WHAT YOU ARE ASKED TO DO ::
Tally the lines in the listing below that hold the string "resolution", and reply with that tally alone.

EXTRACTED ENTRIES ::
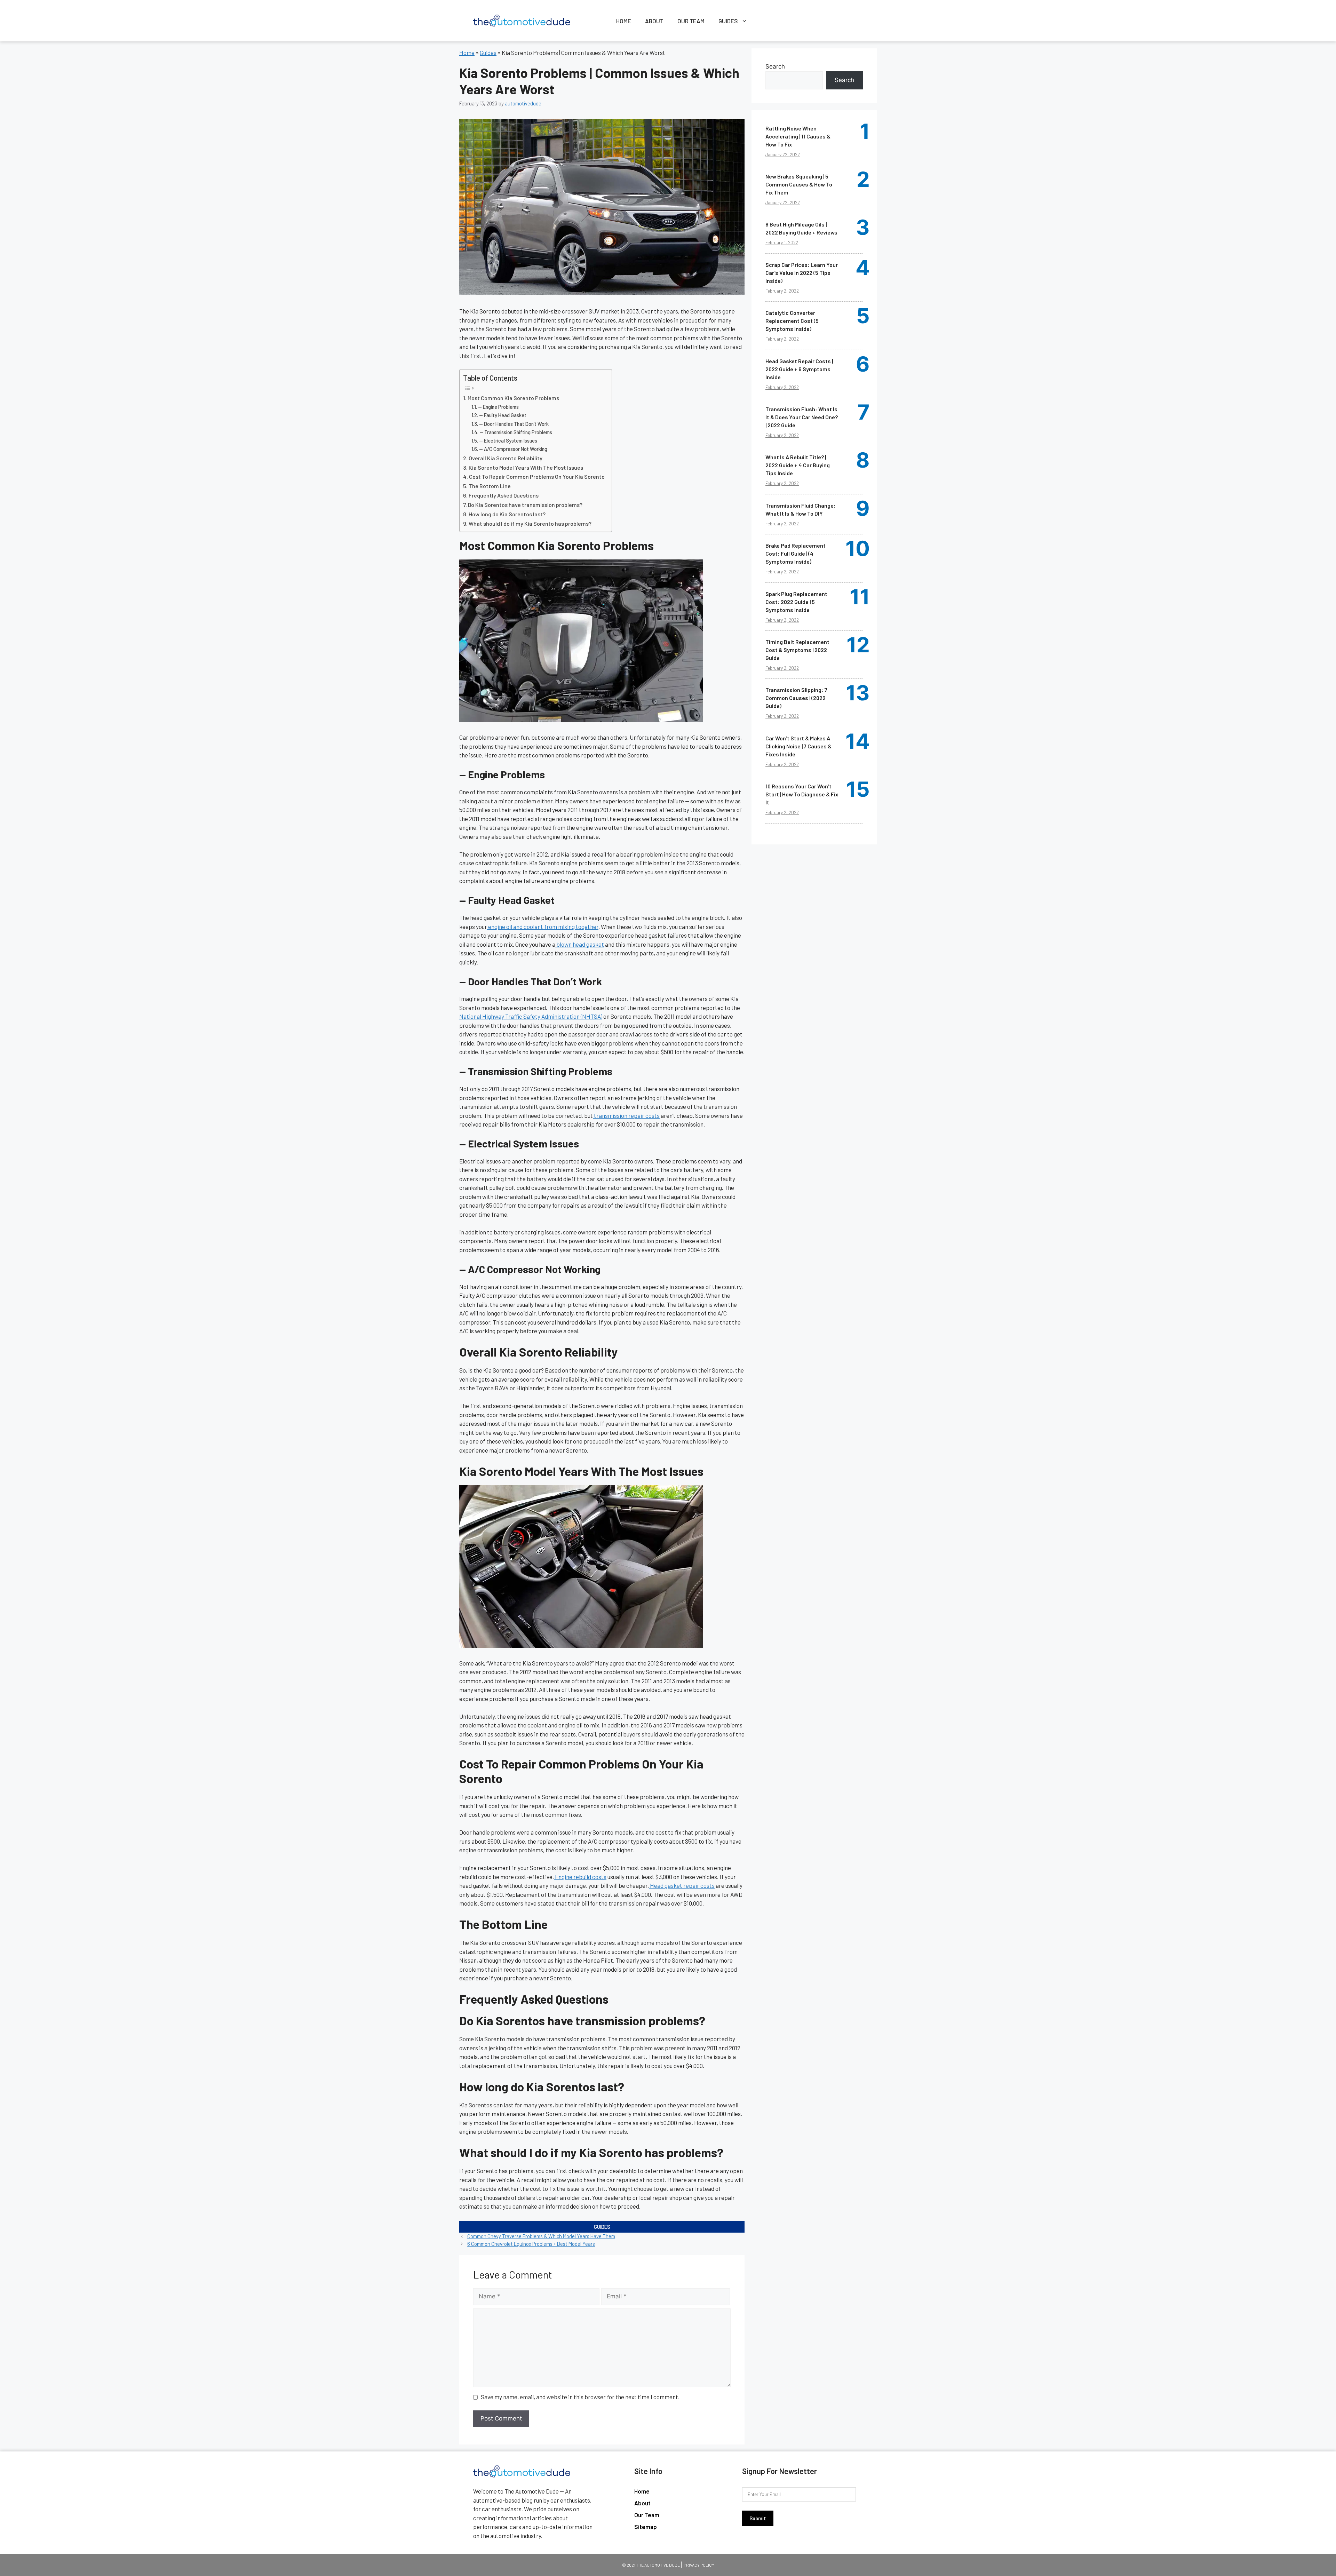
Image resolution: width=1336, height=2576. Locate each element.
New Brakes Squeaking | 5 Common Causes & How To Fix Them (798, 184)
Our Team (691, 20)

...

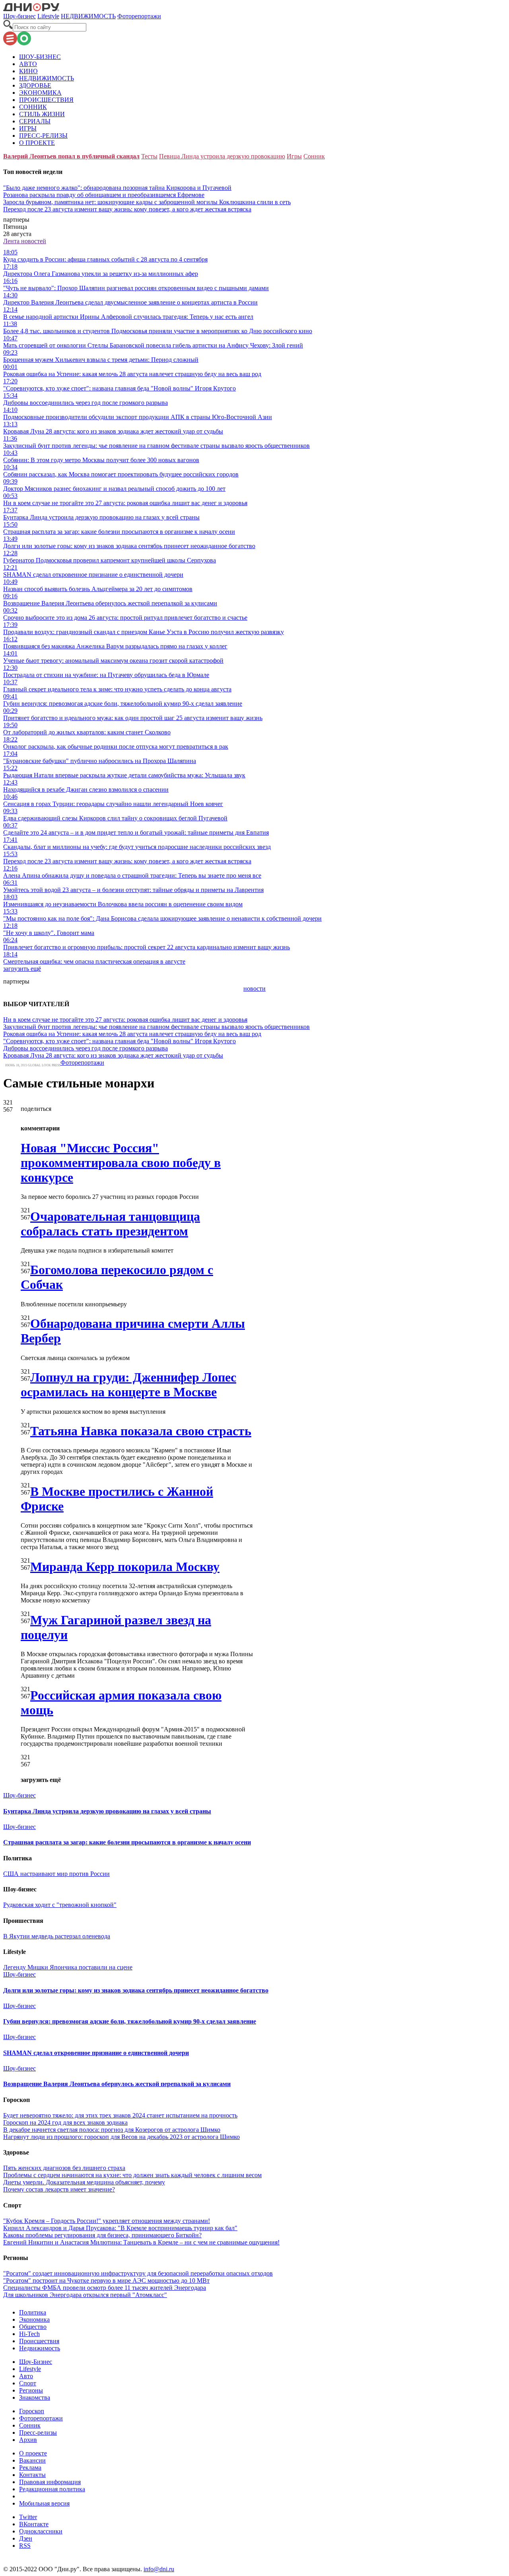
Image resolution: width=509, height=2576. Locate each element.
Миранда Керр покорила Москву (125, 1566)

RESPONSE BELOW ::
2